§ **THE PROBLEM**: Render into French this sentence from the passage on biological interaction networks: "Studying these interactions and their underlying complexity is therefore crucial to understand living systems."

A book published in 2007 (Combes, Darwin, dessine-moi les hommes. Ed. Le Pommier) mentioned that "The constituents of life are being constantly renewed, it is the organisation, and it alone, which perpetuates itself’’. Part of this organisation resides in the networks of interactions existing between the genes, proteins, and small molecules that compose a living organism. It is now commonly accepted that the functioning and development of any organism is under the partial control of such networks, or, as the book also indicated, "What constitutes life, are the interactions between molecules of which there exist millions of different types’’. Studying these interactions and their underlying complexity is therefore crucial to understand living systems. The interactions may be direct or indirect. The term "network of interactions’’ is habitually and generically used to designate what are in fact at least three different biochemical processes: metabolism, gene regulation and signal transduction. The first is the complete set of chemical reactions that occur in living cells while gene regulation (or regulation of gene expression) refers to the cellular control of the amount and timing of changes to the production of a protein or RNA. Signal transduction in its turn refers to any process by which a cell converts one kind of signal or stimulus into another, most often involving ordered sequences of biochemical reactions inside the cell. Each of these processes involves different types of molecules among genes (DNA), gene transcripts (RNAs), various sorts of proteins (enzymes, transcription factors), and small molecules called metabolites or compounds. Besides these, two further features essential for building some such networks require to be studied apart given their importance and complexity. These are DNA and RNA sequence or structure regulation motifs and gene expression profiling, the latter more usually called transcriptomics.

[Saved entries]

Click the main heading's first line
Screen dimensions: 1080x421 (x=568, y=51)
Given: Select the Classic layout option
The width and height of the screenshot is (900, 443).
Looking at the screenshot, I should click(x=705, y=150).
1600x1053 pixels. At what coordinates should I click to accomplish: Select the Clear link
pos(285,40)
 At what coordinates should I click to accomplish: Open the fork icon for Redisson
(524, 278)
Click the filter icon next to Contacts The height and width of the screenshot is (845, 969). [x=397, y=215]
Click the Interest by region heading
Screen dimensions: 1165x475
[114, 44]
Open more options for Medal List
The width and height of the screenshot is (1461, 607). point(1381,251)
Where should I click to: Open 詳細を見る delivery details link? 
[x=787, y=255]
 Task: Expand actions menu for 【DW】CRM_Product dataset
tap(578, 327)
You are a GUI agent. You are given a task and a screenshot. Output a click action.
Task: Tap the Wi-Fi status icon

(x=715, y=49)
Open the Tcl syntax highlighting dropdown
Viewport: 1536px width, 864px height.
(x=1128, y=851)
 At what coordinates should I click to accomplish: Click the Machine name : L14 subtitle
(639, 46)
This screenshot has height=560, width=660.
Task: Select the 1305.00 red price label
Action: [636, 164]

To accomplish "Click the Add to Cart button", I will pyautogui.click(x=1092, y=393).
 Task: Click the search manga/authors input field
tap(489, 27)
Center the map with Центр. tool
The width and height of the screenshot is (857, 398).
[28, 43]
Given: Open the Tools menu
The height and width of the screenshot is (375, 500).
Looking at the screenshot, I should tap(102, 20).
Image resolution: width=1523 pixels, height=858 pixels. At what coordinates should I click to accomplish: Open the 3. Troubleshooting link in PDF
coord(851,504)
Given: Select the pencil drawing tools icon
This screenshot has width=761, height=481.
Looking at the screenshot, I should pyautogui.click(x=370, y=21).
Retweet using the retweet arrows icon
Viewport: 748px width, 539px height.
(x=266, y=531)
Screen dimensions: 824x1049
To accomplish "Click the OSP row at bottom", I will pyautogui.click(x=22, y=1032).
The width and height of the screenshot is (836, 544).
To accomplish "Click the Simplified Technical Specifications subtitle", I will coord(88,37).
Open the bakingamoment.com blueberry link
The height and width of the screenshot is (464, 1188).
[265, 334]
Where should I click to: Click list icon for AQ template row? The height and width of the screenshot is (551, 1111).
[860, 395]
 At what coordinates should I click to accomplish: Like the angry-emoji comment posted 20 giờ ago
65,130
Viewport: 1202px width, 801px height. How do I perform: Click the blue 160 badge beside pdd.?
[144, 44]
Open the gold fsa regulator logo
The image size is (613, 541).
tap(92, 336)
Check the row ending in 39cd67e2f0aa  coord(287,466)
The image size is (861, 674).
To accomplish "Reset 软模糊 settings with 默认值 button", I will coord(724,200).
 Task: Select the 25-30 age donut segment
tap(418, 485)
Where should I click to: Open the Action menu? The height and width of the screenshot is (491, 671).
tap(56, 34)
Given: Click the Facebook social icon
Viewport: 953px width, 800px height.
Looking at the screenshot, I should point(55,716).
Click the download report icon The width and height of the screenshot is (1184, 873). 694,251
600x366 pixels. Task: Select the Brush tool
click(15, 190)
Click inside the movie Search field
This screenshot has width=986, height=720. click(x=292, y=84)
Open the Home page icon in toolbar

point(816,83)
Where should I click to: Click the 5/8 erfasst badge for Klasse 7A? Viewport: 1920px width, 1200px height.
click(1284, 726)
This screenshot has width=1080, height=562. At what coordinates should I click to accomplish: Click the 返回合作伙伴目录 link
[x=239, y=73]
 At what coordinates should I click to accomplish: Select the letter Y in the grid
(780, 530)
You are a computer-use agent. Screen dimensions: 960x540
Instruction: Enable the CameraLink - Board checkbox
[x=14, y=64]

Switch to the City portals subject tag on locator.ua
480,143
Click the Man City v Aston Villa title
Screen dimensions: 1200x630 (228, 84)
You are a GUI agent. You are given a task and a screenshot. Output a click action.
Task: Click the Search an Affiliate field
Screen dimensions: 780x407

§ **RESPONSE AREA**: L'étude de ces interactions et de leur complexité sous-jacente est donc cruciale pour comprendre les systèmes vivants.